TECH-NICAL DIFFICULTIES
Louisiana Tech lost to Northwestern State earlier in the season. That happened. Now the Bulldogs are looking like the only semi-legitimate threat to Marshall in Conference USA. Quarterback Cody Sokol tossed five touchdowns and La Tech absolutely demolished Western Kentucky 59-10 to stay undefeated in C-USA play. This is the most fun Ruston has had since Interstate 20 was built.
OHHHH-LA-LA
Louisiana (Lafayette? You guys really need a two-day workshop on branding hosted by a guy who uses lots of hashtags on Twitter) breezed past South Alabama 19-9 Saturday to further muddle the top of the Sun Belt standings. Georgia Southern still controls its own destiny at 6-0, but the Ragin' Cajuns did their part to stay within striking distance in what seemed like the most boring game of all time. Fun Belt action is heating up like the three bowls of Campbell's Chunky Soup Mark Hudspeth drinks before every fourth quarter. I love this conference, but maybe that's just Underdog Dynasty's #SBCbias.
DON'T TOUCH MINERS
Congratulations, UTEP. Despite being outgained by 168 yards, mustering only 234 yards total and generally looking like you'd rather be peddling trinkets at a Juarez gift shop, you managed to blow out Nick Mullens-less Southern Miss. You used a 98-yard kickoff return, a pick-six and five turnovers to beat the Golden Eagles and climb to 5-3 on the year. This game is two nerdy kids getting in a fight over Dance Dance Revolution in the Springtown mall arcade. It's hilarious to watch and you want SOMEONE to win, but in the end nobody cares and you're only here because you needed new tennis shoes, anyways.

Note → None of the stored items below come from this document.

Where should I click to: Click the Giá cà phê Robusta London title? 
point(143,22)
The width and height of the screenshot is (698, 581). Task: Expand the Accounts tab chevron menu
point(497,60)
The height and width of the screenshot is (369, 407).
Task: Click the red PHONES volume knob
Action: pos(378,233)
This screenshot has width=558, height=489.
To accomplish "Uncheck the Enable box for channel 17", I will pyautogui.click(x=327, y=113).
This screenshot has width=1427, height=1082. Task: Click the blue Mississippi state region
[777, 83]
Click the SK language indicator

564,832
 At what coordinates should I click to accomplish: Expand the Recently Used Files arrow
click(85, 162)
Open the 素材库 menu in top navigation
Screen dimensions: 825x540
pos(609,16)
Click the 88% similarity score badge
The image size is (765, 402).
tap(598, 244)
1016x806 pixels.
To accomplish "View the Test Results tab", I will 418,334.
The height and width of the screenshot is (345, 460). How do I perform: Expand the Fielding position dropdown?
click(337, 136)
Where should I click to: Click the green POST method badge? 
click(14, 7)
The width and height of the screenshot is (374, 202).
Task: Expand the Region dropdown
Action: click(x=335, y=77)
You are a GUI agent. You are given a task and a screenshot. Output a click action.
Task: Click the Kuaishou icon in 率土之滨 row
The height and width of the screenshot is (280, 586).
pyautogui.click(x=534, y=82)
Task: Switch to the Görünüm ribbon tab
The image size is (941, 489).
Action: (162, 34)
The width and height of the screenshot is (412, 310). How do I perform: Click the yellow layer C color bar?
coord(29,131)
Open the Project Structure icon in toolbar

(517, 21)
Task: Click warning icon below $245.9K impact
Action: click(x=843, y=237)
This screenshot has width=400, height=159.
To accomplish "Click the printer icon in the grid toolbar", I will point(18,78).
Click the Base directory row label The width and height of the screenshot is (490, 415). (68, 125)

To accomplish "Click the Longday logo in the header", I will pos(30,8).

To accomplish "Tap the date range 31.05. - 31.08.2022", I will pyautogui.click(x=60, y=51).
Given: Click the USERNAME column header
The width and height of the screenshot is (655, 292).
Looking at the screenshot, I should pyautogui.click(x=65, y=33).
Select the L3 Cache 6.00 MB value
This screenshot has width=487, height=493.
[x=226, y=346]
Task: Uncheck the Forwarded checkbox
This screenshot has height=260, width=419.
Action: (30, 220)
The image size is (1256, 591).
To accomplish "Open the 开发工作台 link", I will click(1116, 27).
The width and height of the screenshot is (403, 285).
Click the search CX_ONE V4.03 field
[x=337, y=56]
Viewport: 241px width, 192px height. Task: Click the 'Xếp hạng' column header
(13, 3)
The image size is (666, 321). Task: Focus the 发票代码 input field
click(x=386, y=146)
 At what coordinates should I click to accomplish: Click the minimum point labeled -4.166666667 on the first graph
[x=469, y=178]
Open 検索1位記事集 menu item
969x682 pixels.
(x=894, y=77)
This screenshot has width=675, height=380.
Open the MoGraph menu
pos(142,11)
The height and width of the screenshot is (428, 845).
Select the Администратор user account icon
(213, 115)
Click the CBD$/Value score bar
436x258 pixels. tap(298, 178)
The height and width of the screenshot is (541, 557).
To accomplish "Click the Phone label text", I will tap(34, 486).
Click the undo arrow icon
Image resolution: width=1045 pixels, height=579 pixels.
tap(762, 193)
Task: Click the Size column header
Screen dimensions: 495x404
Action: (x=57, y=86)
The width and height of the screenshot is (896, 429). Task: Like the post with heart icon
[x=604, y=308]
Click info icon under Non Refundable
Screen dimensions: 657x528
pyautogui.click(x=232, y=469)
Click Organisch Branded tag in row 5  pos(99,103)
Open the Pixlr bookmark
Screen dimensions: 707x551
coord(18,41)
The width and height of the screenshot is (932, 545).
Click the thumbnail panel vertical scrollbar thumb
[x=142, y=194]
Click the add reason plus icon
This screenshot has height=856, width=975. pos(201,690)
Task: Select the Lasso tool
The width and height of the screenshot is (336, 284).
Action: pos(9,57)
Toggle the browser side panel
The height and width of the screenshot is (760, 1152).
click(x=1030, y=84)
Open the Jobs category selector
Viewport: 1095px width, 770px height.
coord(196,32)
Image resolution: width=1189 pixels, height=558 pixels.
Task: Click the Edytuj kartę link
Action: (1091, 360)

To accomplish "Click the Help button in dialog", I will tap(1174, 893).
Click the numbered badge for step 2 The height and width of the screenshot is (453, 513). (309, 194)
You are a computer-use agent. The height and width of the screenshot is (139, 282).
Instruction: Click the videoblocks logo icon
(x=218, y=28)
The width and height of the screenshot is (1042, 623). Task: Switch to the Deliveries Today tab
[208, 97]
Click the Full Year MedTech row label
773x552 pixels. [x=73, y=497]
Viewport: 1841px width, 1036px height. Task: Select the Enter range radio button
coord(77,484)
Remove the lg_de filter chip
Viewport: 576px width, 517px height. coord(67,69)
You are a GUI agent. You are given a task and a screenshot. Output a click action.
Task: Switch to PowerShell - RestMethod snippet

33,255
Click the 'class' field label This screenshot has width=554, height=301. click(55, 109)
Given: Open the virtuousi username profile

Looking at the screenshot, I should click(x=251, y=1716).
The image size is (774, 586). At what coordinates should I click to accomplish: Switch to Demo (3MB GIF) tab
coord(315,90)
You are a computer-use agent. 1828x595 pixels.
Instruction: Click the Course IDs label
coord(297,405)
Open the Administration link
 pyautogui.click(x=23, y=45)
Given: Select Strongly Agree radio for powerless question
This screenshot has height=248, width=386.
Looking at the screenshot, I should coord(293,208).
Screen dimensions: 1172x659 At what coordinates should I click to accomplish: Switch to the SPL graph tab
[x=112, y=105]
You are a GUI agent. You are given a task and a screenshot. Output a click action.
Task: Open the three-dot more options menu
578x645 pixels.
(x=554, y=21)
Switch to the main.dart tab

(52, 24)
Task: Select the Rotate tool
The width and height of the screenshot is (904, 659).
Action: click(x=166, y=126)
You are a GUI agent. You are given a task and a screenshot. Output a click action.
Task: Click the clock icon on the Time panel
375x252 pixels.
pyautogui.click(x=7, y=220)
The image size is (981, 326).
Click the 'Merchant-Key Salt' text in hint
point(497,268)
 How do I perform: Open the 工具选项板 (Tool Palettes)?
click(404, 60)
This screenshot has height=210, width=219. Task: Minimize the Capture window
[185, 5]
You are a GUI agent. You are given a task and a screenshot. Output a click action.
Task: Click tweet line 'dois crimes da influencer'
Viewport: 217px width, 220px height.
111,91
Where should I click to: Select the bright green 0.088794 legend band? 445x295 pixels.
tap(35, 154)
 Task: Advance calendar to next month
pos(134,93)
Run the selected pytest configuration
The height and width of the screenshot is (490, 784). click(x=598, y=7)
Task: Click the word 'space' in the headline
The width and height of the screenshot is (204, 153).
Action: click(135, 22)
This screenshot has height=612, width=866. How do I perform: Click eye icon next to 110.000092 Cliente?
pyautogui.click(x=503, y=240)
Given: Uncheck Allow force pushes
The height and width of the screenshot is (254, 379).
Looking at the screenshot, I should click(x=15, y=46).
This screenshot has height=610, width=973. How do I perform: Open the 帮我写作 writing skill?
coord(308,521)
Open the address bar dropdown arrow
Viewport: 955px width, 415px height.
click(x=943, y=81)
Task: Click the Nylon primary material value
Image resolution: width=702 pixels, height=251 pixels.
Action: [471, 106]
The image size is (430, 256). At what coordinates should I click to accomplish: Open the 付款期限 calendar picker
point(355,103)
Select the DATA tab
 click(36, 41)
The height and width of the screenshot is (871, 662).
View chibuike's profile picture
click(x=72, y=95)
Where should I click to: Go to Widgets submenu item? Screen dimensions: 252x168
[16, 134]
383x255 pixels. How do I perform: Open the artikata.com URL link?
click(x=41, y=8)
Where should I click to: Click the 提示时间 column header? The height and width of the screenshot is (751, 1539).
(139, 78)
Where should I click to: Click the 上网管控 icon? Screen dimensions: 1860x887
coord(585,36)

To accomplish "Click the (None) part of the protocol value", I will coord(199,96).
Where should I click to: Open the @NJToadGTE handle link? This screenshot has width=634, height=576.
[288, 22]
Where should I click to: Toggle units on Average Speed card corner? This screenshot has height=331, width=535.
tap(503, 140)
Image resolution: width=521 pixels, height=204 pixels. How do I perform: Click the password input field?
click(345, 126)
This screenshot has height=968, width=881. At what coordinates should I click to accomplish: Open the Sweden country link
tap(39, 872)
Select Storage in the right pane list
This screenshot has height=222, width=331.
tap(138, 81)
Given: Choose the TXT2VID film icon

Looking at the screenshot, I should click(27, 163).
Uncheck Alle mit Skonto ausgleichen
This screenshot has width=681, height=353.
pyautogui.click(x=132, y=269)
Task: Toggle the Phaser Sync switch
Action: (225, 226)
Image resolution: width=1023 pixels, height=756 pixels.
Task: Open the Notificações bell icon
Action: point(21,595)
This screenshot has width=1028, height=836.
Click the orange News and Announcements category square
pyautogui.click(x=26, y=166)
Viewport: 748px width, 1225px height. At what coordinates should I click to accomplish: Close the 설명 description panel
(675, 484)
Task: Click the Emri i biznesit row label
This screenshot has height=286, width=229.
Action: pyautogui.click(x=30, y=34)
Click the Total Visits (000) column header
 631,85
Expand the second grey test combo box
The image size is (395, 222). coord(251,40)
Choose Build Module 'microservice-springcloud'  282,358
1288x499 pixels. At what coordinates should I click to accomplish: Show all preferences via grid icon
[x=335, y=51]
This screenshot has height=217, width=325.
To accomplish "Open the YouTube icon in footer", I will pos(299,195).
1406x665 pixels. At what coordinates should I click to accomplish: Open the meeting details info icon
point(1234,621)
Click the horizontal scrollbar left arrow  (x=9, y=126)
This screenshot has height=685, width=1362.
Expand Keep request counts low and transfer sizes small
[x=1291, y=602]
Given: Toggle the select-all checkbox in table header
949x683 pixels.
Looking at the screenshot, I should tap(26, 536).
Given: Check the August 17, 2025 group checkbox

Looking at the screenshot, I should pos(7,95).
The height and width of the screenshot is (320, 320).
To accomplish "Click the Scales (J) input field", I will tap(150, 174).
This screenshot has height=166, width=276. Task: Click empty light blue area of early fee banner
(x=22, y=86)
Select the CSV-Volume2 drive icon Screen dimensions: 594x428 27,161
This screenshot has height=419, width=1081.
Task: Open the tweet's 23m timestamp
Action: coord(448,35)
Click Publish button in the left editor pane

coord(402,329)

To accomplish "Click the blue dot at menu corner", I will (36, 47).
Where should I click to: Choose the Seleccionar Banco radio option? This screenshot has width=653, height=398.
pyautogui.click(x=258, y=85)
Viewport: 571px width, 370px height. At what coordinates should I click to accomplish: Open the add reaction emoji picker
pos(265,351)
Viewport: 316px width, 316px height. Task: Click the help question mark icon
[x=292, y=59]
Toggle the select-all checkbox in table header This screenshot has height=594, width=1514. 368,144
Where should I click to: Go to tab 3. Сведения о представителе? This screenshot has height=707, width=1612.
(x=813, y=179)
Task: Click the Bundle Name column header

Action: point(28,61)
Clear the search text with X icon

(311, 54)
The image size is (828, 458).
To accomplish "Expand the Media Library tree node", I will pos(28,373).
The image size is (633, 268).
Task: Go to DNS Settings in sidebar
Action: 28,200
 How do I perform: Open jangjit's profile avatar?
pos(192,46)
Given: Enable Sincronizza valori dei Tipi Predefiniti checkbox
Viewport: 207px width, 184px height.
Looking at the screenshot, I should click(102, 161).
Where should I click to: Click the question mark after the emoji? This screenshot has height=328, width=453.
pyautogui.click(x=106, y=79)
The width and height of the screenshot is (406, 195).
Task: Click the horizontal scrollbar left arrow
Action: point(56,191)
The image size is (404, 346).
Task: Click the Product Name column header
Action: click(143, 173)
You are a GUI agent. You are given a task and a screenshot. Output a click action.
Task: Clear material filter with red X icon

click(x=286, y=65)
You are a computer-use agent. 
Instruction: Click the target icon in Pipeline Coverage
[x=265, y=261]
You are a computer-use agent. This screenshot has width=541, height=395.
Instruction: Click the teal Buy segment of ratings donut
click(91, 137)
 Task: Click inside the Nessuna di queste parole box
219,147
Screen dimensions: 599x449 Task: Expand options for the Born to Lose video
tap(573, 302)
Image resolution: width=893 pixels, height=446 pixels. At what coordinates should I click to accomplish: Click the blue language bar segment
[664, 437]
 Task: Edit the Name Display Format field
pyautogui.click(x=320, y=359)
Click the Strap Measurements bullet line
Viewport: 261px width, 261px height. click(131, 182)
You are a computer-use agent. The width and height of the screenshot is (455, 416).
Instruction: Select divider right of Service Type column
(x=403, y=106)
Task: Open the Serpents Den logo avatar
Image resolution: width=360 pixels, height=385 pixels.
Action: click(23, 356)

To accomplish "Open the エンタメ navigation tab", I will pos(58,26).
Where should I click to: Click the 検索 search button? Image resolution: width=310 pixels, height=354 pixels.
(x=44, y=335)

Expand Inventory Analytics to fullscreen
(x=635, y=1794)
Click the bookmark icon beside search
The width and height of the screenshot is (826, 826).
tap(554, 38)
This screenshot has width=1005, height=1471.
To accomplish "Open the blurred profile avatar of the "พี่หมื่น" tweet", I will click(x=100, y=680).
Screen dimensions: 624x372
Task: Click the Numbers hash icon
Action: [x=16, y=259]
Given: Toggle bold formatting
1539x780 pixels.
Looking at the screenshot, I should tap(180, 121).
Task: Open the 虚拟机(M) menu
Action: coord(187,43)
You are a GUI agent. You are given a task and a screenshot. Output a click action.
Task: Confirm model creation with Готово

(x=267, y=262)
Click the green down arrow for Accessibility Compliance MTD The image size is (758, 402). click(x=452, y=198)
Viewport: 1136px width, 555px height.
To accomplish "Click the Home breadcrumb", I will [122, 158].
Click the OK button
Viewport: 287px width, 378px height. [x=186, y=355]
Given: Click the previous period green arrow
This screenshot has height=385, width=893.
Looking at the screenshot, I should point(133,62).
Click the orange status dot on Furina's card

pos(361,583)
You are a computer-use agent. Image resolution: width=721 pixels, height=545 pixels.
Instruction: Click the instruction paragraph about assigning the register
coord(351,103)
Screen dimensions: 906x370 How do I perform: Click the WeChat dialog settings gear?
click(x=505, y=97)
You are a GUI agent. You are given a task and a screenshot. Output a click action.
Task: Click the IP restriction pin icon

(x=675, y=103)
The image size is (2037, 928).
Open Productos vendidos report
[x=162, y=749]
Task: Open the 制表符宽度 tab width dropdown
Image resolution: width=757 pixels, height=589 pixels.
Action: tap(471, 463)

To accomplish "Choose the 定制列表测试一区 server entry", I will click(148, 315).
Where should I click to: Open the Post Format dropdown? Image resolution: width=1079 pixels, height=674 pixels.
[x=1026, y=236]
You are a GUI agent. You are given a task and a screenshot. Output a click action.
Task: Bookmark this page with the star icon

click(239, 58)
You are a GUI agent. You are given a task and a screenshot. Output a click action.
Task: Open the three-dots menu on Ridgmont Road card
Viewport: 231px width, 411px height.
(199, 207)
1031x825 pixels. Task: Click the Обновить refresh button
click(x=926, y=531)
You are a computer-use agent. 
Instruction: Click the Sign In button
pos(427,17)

NATIONAL CHAMPION OF THE WEEK: TEMPLE
Just one week after everyone was crowning East Carolina as the Group of Five darling, the Pirates #Clemsoned against Temple. It was the Owls' first win over a ranked opponent in 16 years and just the third time they have beaten a ranked school in their history. Shane Carden was kept off the scoreboard and Temple forced five fumbles in the 20-10 upset. Temple's quarterback and two leading rushers combined for 127 yards and the Owls still won by double-digits. ECU outgained Temple BY 293 YARDS in the loss. HOW IS THAT POSSIBLE. Larry Fedora couldn't even do that. And trust me, he's tried.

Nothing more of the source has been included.